::: Data section :::
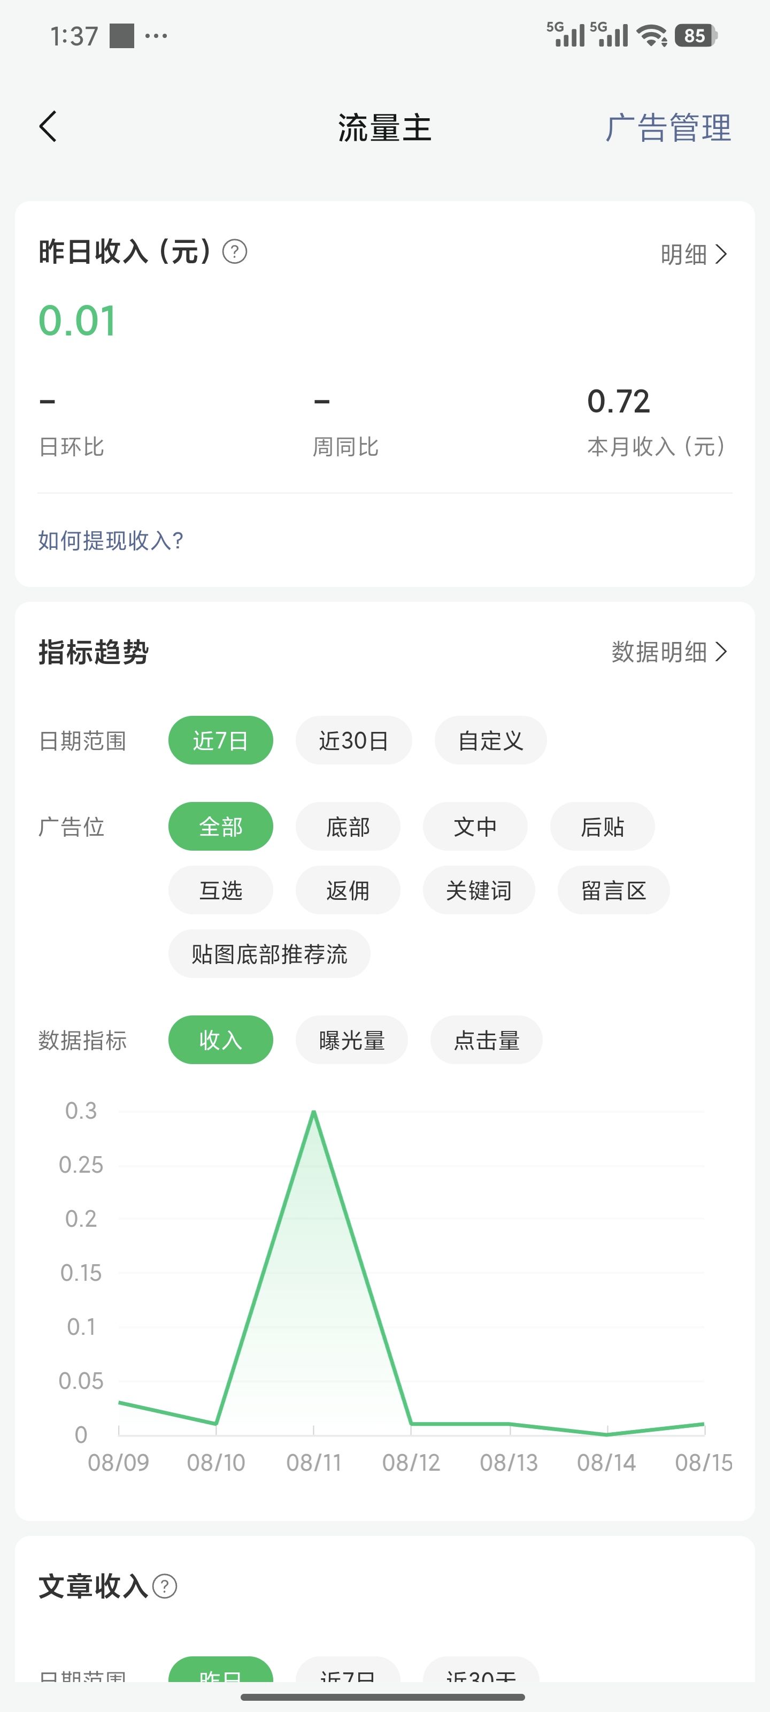Select 贴图底部推荐流 ad position
The image size is (770, 1712).
click(x=269, y=954)
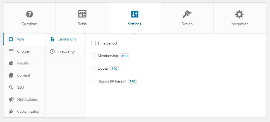This screenshot has height=122, width=270.
Task: Click the Customization plug icon
Action: tap(11, 111)

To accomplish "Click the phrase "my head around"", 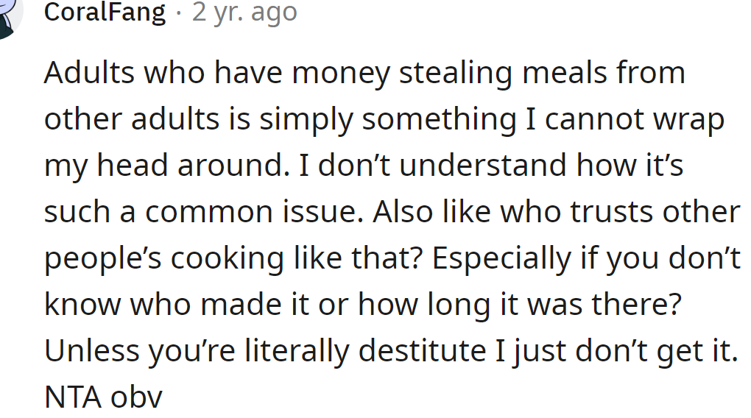I will point(162,166).
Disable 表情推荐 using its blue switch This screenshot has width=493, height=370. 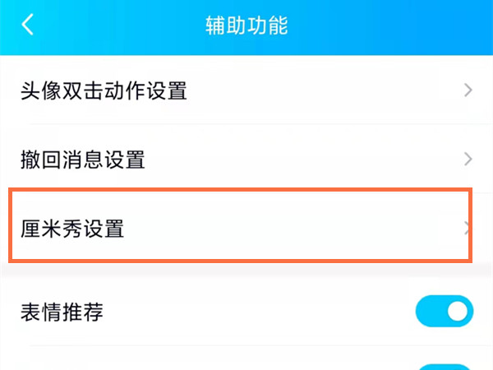pyautogui.click(x=445, y=312)
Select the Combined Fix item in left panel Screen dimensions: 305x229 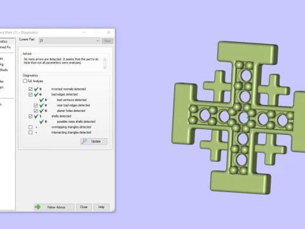[x=5, y=47]
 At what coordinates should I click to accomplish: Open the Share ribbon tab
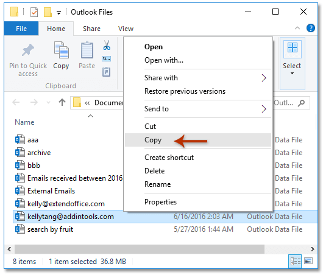point(91,29)
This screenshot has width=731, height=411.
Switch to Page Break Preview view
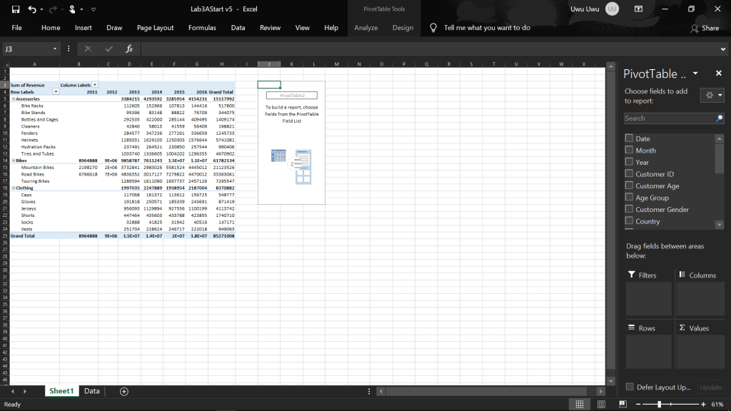tap(621, 405)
:::
● Task prompt
All pictures must be left out. Reproduce exactly the lines from the one containing "This screenshot has width=731, height=411." to the final line of the entries.

● Your response
This screenshot has width=731, height=411.
Switch to Page Break Preview view
tap(621, 405)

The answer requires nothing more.